Automatic translation of web pages into some major languages is already a feature on Google’s Chrome browser. People using the browser can render a page that is in English into, say Korean. There are also 140 languages in which it is possible to change things like Gmail settings.
It is possible to set your email to languages like Klingon, Pirate and Elmer Fudd. Other options, like Cherokee, are more serious, and Google aspires to eventually have these as full translation languages. Google will also soon announce a service that enables you to hold your phone up to a foreign street sign and create an automatic translation on the screen.
Microsoft’s Bing Translation engine is used on Twitter and Facebook. Facebook, which also features communication across the borders of language by operating the world’s largest photo sharing service, also has its own translation efforts. It has also signed up thousands of people to a waiting list for Skype to offer other simultaneously translated languages, like Chinese and Russian.
Feeding the “corpus,” as linguistics engineers call their database of language, has become critical for some countries as well as for the sake of machine learning. Google, which uses human translation to initiate its service, recently added Kazakh after a government official went on television to ask people to help out. “People can ask very, very strongly that we put their language on the service,” Mr. Hughes said.
Still, some experts worry as machines look more deeply at individual uses of meaning through things like intonation and humor. What will it mean if, as with our search terms and our Facebook “likes,” these become fodder for advertisers and law enforcement?
“The technology is potentially magical, but the threats are real too,” said Kelly Fitzsimmons, co-founder of the Hypervoice Consortium, which researches the future of communication. “What would it mean to have a corpus of conversations after there is regime change, and a new government doesn’t like what you said?”
Currently, Ms. Fitzsimmons said, just 1 percent of consumers consent to having their data recorded overtly. That is what people do when they help machine learning of translation, however, or when they use voice-based assistants like Siri. She thinks individuals will become better at managing their own privacy, and not outsourcing it to the providers of services. But for now, all kinds of information is surrendered for convenience.

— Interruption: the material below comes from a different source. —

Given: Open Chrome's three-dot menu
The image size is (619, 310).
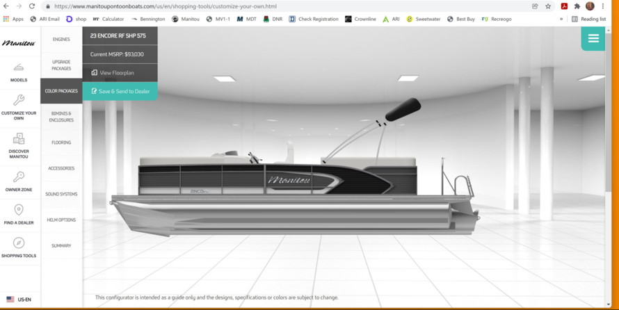Looking at the screenshot, I should pos(603,6).
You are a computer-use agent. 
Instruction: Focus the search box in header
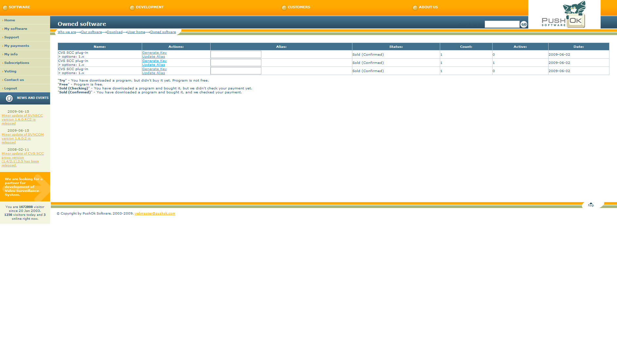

Olivier Fontana, director of product marketing in the Skype project, says conversations are broken up into separate files before people check a translation for quality. “There is no way to know who said what,” he said. “The N.S.A. couldn’t make sense of this.”
Mr. Hughes said Google was also careful about what it did with voice, in part because of potential issues around biometric security in case voice recognition replaced passwords. Besides, he said, “there is something to be said for having your translator be different – if I speak Chinese, I’d have a woman’s voice, so people know it’s a translation.”